Source data:
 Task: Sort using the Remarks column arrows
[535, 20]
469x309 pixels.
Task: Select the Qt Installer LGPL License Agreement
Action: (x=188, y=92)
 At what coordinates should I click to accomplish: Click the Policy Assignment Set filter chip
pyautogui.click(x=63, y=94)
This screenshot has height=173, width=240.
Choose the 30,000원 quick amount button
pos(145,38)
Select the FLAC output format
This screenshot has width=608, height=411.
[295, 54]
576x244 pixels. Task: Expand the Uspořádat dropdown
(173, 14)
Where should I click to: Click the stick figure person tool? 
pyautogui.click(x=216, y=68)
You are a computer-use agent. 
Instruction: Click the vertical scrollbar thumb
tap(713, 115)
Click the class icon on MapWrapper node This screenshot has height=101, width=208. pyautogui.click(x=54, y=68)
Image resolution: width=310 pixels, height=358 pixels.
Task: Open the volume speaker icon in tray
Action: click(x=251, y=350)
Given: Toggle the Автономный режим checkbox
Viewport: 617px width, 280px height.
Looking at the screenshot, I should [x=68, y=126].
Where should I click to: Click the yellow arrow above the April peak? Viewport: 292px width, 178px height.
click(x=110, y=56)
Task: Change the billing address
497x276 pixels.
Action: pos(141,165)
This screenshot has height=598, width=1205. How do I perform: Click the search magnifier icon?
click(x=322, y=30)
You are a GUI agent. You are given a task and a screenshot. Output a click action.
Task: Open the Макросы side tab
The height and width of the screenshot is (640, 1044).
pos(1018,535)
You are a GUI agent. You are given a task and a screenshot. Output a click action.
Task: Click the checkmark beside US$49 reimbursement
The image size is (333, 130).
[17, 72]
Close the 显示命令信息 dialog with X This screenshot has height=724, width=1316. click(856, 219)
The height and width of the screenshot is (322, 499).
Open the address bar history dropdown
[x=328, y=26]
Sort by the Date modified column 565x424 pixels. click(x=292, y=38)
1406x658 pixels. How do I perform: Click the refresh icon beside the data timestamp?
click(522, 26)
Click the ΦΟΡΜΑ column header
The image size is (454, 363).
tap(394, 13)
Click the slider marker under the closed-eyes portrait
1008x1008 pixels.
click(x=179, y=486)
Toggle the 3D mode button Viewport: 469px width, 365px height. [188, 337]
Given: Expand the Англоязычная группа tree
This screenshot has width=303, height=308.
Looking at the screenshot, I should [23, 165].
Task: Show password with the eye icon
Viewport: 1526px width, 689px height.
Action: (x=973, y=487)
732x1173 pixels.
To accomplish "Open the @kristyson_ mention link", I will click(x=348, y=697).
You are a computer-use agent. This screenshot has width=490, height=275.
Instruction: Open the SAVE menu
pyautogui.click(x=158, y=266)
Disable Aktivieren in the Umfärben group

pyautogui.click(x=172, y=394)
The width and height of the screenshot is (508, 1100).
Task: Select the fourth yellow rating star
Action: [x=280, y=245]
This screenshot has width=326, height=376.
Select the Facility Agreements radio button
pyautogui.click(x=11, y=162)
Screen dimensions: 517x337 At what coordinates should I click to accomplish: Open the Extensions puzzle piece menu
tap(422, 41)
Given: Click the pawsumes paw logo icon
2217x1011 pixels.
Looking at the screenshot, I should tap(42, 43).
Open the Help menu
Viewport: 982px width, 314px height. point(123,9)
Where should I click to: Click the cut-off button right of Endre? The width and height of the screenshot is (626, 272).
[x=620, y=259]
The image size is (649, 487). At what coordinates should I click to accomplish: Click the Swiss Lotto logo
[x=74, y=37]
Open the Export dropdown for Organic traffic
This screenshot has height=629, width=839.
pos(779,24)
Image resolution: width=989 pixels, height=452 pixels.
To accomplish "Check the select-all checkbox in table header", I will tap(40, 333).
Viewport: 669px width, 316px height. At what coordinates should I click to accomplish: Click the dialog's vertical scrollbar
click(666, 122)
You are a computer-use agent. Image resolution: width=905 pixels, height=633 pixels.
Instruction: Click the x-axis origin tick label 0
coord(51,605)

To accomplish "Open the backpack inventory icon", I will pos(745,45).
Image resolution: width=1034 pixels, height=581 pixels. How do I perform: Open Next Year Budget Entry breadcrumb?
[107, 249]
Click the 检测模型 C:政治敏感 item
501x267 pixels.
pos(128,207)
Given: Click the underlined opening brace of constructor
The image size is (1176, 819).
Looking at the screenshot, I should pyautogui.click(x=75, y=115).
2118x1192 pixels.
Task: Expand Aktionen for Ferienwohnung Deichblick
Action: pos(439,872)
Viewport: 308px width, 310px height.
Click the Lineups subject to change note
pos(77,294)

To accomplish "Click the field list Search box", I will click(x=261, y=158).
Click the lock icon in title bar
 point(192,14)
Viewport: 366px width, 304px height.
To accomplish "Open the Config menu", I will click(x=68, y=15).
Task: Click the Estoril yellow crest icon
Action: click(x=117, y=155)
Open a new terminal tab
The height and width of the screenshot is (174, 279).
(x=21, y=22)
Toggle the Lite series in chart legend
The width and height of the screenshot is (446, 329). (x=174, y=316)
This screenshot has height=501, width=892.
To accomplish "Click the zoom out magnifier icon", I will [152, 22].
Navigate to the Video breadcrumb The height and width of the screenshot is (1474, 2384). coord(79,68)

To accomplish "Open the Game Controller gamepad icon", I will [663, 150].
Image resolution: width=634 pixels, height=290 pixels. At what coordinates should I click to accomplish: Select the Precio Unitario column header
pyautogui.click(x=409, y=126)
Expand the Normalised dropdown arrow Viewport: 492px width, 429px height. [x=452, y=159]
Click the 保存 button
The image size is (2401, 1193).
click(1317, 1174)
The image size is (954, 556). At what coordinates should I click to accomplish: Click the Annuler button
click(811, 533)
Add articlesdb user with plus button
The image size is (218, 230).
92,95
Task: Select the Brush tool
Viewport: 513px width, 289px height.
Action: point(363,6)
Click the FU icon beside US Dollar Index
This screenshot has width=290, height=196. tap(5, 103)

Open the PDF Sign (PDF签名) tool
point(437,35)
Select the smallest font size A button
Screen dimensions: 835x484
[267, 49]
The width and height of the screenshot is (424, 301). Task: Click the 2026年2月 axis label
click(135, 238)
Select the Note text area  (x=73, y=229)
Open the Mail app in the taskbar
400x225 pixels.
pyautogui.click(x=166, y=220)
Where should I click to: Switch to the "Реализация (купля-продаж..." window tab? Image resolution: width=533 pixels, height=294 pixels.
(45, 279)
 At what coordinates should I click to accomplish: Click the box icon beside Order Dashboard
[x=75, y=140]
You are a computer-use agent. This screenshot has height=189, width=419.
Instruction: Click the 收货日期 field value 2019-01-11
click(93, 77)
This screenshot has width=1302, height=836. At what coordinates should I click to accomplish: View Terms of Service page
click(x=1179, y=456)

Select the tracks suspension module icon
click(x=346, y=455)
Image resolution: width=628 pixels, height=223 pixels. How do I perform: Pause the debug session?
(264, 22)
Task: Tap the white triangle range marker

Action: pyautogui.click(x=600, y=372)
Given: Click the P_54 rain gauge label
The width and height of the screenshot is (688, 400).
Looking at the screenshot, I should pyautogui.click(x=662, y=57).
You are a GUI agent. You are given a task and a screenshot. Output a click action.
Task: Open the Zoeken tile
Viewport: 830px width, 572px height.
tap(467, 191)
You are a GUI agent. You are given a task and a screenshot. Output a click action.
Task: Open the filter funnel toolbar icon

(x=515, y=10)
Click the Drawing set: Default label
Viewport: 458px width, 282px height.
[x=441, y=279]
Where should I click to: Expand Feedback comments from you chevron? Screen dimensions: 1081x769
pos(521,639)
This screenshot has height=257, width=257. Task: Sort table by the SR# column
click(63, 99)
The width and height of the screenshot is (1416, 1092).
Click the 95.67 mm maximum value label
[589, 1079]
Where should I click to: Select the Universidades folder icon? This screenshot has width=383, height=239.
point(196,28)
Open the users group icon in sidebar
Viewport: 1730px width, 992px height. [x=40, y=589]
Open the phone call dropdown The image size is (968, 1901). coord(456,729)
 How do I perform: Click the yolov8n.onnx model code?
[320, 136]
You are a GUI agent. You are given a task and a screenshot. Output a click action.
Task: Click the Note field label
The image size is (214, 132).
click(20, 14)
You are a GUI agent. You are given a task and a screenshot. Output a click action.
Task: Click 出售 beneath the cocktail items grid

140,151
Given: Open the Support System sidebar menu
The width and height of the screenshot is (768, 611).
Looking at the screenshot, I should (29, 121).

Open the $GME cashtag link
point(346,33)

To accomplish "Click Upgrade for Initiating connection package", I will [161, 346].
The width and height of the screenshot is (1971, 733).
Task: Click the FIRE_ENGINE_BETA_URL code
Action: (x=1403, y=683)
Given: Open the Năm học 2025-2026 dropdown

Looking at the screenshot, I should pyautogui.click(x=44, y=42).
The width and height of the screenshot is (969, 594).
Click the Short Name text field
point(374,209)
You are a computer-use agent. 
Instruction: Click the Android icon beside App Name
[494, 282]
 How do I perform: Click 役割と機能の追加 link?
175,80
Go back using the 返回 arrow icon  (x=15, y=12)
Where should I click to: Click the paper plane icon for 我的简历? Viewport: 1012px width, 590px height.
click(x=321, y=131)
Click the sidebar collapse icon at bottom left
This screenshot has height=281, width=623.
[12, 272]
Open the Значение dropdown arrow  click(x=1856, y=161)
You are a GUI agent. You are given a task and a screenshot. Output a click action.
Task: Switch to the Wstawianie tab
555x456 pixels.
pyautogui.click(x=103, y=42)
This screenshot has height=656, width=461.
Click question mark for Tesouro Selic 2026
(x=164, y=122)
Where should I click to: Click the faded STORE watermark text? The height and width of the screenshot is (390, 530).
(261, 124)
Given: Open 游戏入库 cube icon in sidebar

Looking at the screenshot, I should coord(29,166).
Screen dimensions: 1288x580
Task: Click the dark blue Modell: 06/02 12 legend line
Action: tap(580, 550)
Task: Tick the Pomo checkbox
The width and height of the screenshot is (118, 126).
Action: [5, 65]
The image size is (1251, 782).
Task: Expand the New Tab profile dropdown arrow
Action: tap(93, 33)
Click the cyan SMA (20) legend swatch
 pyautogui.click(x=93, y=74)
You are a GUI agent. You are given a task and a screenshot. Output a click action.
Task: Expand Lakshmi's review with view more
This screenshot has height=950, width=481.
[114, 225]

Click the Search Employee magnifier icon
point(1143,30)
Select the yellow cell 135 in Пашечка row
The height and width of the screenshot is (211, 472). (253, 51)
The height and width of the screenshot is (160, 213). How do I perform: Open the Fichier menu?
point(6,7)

Brief:
How many lines in the records include "checkbox"? Answer with the number alone.

Expected answer:
3